May 21, 2013

How credit-card processors fuel the economy

We all have to live by the rules, and credit-card processing companies are no exception. Despite the negative press these companies sometimes receive, they actually serve the economy in a powerful way.

Commercial monetary exchanges are the blood supply for the economy. Say you’re at a farmer’s market in Utah, and you swipe your card in a mobile payment device to pay for your fresh produce.

Now add that transaction to the thousands of other transactions that occurred that same day in a particular city. It’s not hard to imagine that $100,000 dollars passed through the computers of a credit-card processing company within a very short amount of time.

So, what is the significance of that? Well, as it turns out, the faster the velocity of money (the quicker one digital dollar passes from one transaction into the next), the more driving force that pushes the engine that pumps the economy.

Picture it like pistons in the engine of a car. In the old days, people may have waited for a week or two for a monetary transaction to be processed. Today, monetary transactions are measured in seconds. That means one dollar goes a lot further. Why? It’s all about how quickly one dollar changes hands. The more times a monetary transaction travels from one account to another, the more value is added to the economy.

The opposite occurs in a monetary freeze, as we saw illustrated with the financial meltdown in the wake of the Lehman Brothers debacle.

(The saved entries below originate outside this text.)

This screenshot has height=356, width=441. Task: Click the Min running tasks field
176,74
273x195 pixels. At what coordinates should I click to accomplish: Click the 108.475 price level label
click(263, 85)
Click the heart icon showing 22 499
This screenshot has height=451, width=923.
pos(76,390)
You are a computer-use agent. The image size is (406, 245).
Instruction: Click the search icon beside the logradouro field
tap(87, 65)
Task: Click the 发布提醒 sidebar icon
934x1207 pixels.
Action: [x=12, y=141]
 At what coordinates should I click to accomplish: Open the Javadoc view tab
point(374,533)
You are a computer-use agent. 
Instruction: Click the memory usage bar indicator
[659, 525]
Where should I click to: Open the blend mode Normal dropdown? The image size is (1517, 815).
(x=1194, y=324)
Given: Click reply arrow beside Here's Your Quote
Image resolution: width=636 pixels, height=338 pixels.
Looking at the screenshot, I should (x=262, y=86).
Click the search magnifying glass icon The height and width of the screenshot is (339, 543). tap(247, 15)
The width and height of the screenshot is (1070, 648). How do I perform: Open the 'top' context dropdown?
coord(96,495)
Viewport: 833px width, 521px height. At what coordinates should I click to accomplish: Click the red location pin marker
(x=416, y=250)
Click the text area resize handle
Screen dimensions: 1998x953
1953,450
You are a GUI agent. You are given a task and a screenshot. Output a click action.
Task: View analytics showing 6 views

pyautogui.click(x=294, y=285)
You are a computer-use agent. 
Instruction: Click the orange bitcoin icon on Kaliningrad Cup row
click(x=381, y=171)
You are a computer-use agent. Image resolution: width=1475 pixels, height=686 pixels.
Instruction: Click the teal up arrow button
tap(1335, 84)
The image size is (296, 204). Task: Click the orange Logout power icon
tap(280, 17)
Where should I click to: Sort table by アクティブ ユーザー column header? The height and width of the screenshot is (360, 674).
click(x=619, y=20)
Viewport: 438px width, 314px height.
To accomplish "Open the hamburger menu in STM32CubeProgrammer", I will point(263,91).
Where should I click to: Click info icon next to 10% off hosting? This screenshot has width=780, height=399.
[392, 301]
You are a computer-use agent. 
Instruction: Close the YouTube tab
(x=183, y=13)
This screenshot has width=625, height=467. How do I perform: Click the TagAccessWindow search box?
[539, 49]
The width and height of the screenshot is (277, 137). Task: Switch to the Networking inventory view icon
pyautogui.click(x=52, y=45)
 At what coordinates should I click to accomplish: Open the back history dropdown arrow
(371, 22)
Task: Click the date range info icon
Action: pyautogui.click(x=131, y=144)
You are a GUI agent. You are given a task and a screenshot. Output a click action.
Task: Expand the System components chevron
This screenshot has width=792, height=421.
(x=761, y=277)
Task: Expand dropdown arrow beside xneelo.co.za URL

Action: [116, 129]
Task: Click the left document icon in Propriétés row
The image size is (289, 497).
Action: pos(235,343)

When people start hoarding cash, or stop using credit cards, the economy seizes in the same way an engine does when it has no oil. The astute use of credit cards actually increases the velocity of money, which creates more wealth for the country.

That said, remember that irresponsible use of credit may increase profits for debt collectors, but taken to an extreme can result in a personal financial disaster. When that happens on a large scale, it sets the stage for a recession, and no one wants to go there anytime soon.